2 of 2 people found the following review helpful
5.0 out of 5 stars Quite possibly the most important literary work of a generation Oct. 4 2009
By bbbPhD - Published on Amazon.com
OK, that is maybe a bit grandiose. But I am not exaggerating when I say that I think Achewood is very likely the funniest thing in any medium being produced right now. This book would be a great introduction to the uninitiated, but has plenty of treats for long-time fans as well.
5.0 out of 5 stars We don't do the eye-contact thing. We've talked about it. Nov. 4 2009
By Andrew S. Rogers - Published on Amazon.com
I'd just read Achewood: The Great Outdoor Fight not long before, and so when I saw this book tagged "Achewood, Volume 2," I naturally assumed The GOF was "Volume 1" and this was next in some kind of sequence. Turns out it isn't. In fact, "Worst Song, Played on Ugliest Guitar" is the second in a series of Achewood compilations that has been available in somewhat different format on the webcomic's site for some time. As you'd expect from the second compilation in a series that's now up to Vol. IX at least, the strips here collected are pretty old. In fact, Chris Onstad, the writer and artist, describes some of these strips as "Before We Were Achewood -- The Early Experiments," adding, "I consider the introduction of Ray, Beef, and Pat the real ignition of the 'Achewood' engine (p. 94)."

Still, for me, what makes "Worst Song..." a great book isn't so much the cartoons as the additional material Onstad has packed this book with. As the dialogue and story arc of "The GOF" demonstrated (at least to me), Onstad's great strength is as a writer. The stories-slash-profiles of the early Achewood characters are very well-written in a slangy, hard-boiled sort of way, revealing, and darn entertaining. So too the commentary on individual strips, of which there's quite a bit. Tell me there's more of that in the other viii volumes, and I'll put them on my wish list too.

Since this isn't one sustained story, "Worst Song..." was, for me, slightly less awesome than "The Great Outdoor Fight." But the writing, even more than the cartoons, still makes this pretty awesome in its own way.
5.0 out of 5 stars A Momentary Diversion on the Way to the Grave Oct. 30 2009
By Max Freeman - Published on Amazon.com
Format:Hardcover|Verified Purchase
I once knew a kid named Walter. I remember him for a few reasons. The first was because he sold Neil and I out during a group school project, but that's another story.
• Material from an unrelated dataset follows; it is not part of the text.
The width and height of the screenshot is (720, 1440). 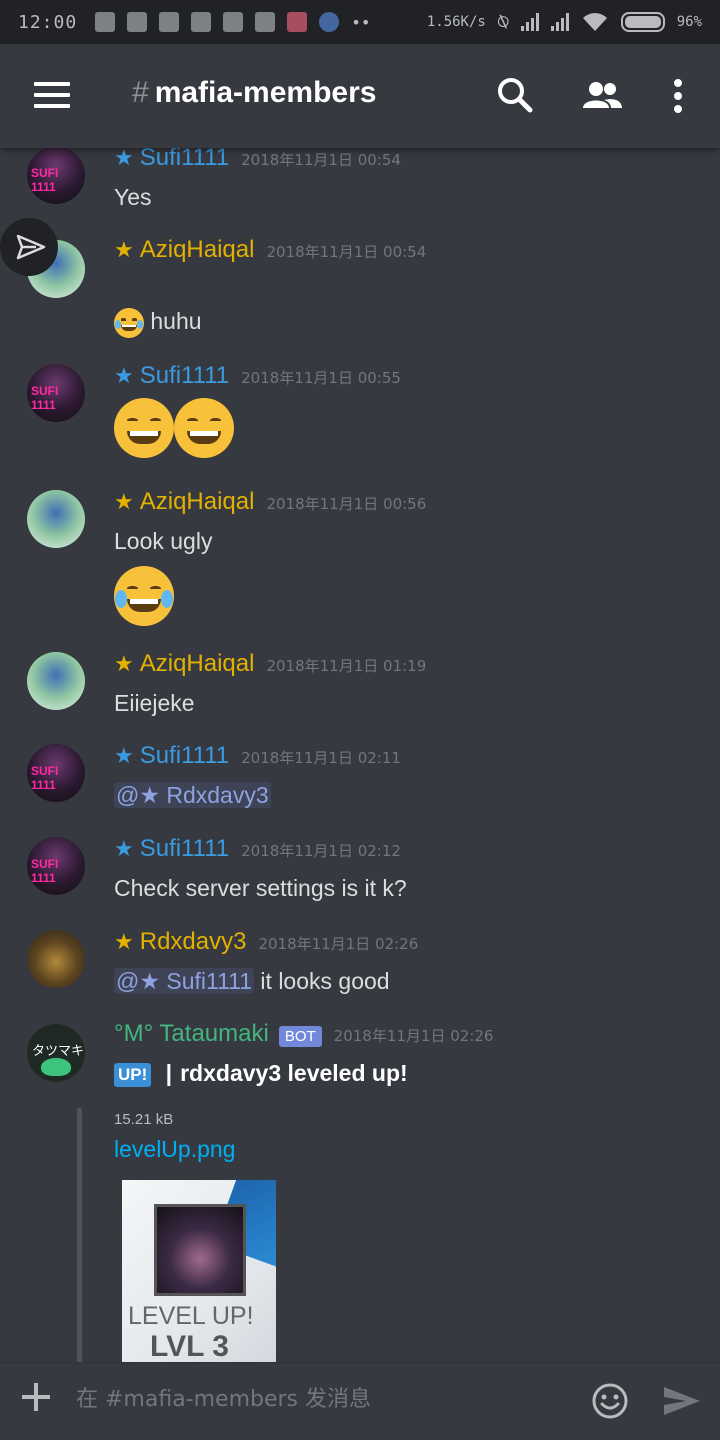 I want to click on avatar-text: タツマキ, so click(x=58, y=1052).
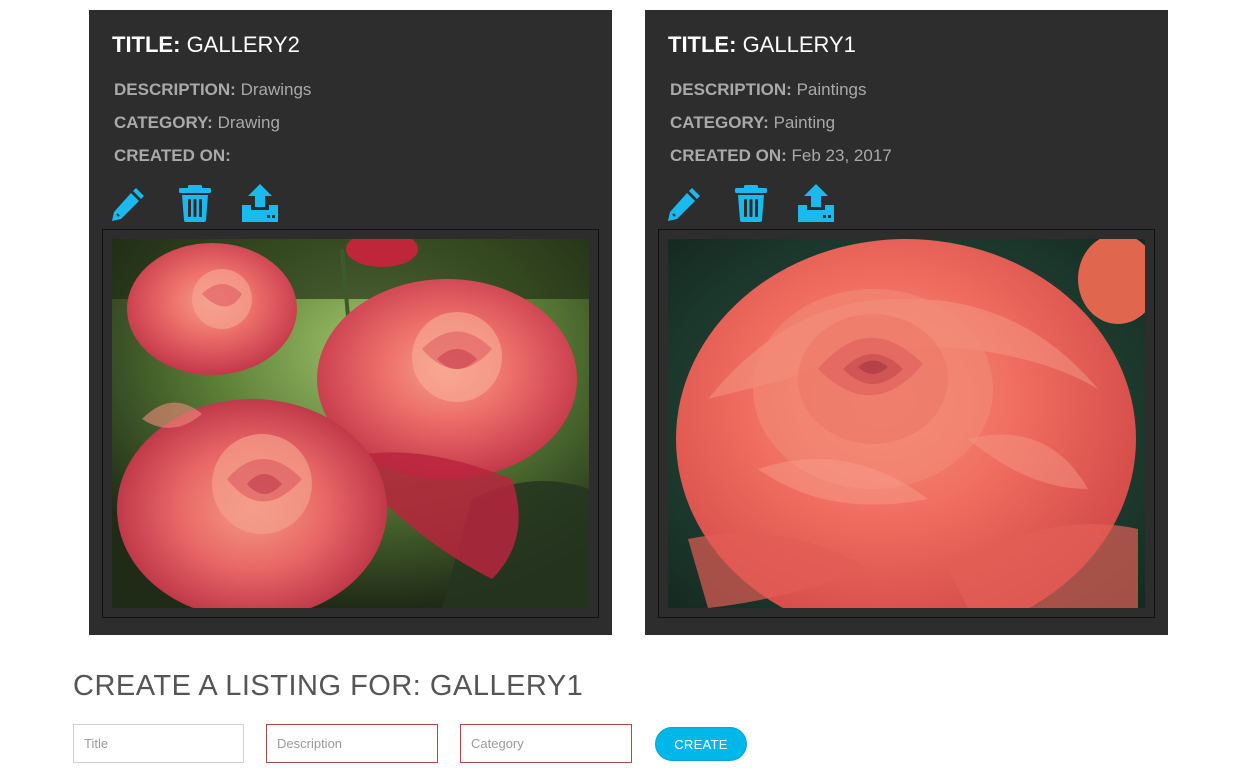 This screenshot has height=781, width=1251. What do you see at coordinates (762, 44) in the screenshot?
I see `gallery-title: TITLE: GALLERY1` at bounding box center [762, 44].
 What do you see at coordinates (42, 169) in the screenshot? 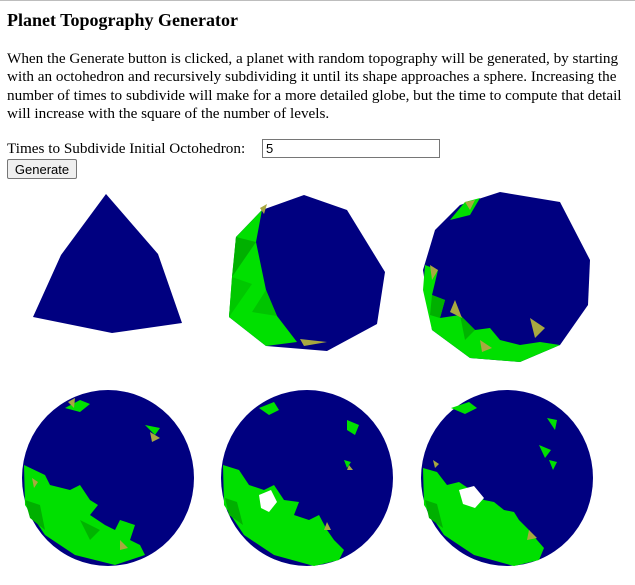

The second reason was because he would have the most random outbursts in class, once even going so far to politely raise his hand before beginning a grim tale about a child who tore their own eyes out with their bare hands.

The final, and most significant reason is because he lost the tip of one of his fingers. If memory serves, it was the tip of his middle finger on his left hand. He just showed up at school one day and it was gone. He even opened the bandage up, to let us take a look at the meat and bone. He said it was caught in the chain of his bicycle, but I don't see how that's possible. I didn't press it though. It's just one of those mysteries.

What does Walter's missing finger have to do with Achewood? It's the same kind of story. Not the epic fantasies or meaningless comedies, but the small strange tales that we accumulate through our lives, revolving around the bizarre characters in our own personal histories.

I highly recommend this book, and I suggest you place it upon your shelf, between your hardcover copy of 'The Complete Works of Edgar Allen Poe' and the plastic skull you got at that garage sale for $2.